Corbyn’s comments have drawn predictably strong rebukes from the Tories, as well as his own party. But Corbyn’s (and his detractors’) comments miss the obvious connection to the greater fight against global oligarchy. As Leonid Ragozin wrote in a later tweet, reforming Russia means reforming the West, and obfuscating Russia’s involvement only distracts from Labour’s (and the Left’s in general) vision for a more equitable society.

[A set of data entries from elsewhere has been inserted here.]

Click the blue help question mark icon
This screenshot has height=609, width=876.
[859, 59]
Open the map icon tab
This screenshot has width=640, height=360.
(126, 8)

Corbyn has already called for the purchase of thousands for properties to help tackle the rising tide of British homelessness, along with the seizure of properties deliberately left vacant. Connecting these initiatives with the fight against Russian influence can go hand in hand. By tying the condemnation of violent Russian attacks on British soil with calls for further legislative steps aimed at curbing the influence of corrupt money on British society, Corbyn has the chance to create a coherent and international left foreign policy aimed at fighting corruption and the effect of egregious wealth all over the world. The foundation for fighting Russian capital already exists. The US’s Global Magnitsky Act, passed in 2016, allows for the US to seize any and all assets of sanctioned individuals, including their property within the country. The passage of a British Magnitsky Act, which seems imminent after its passage through the House of Commons a few days ago, would allow for similar powers. This act, combined with the seizure and forfeiture powers under the Criminal Finances Act, would allow for Britain’s ill gotten gains to be put towards a more equitable use.
There are many potential targets for Corbyn. Igor Shuvalov, First Deputy Prime Minister of Russia, owns two flats in Whitehall Court worth an estimated £11.4 million, despite his yearly salary being the equivalent to $27,000. Dmitry Firtash, a Ukrainian billionaire indicted for money-laundering in the US and with extensive links to Russian organized crime (and indicted political US political consultant Paul Manafort), owns extensive property in London among others as well. Of course, there are a multitude of other kleptocratic London property owners, ranging from exiled Libyan and Egyptian leaders to the corrupt ruling family of Azerbaijan.
Linking the confiscation of these properties to a wider goal of fighting global oligarchy, beyond striking the powerbase of foreign despots and the pockets of Britain’s enabler class, would allow Corbyn the chance to demonstrate a muscular, visionary foreign policy from the left. Britain is not alone in dealing with corrupt Russian money, but the Skripal poison attack offers the chance for the UK and the Labour Party to lead the world in fighting the influence of Russian corruption. By refusing to unqualifiedly condemn Vladimir Putin and the Russian government’s involvement in the Skripal attack, he has instead reinforced a continuing trend of confused foreign policy rhetoric that detracts from his much needed domestic policies.
Nicholas McCarty is a graduate student at the Georgetown University Walsh School of Foreign Service. His work has also appeared in The Strategy Bridge and FPRI’s Bear Market Blog.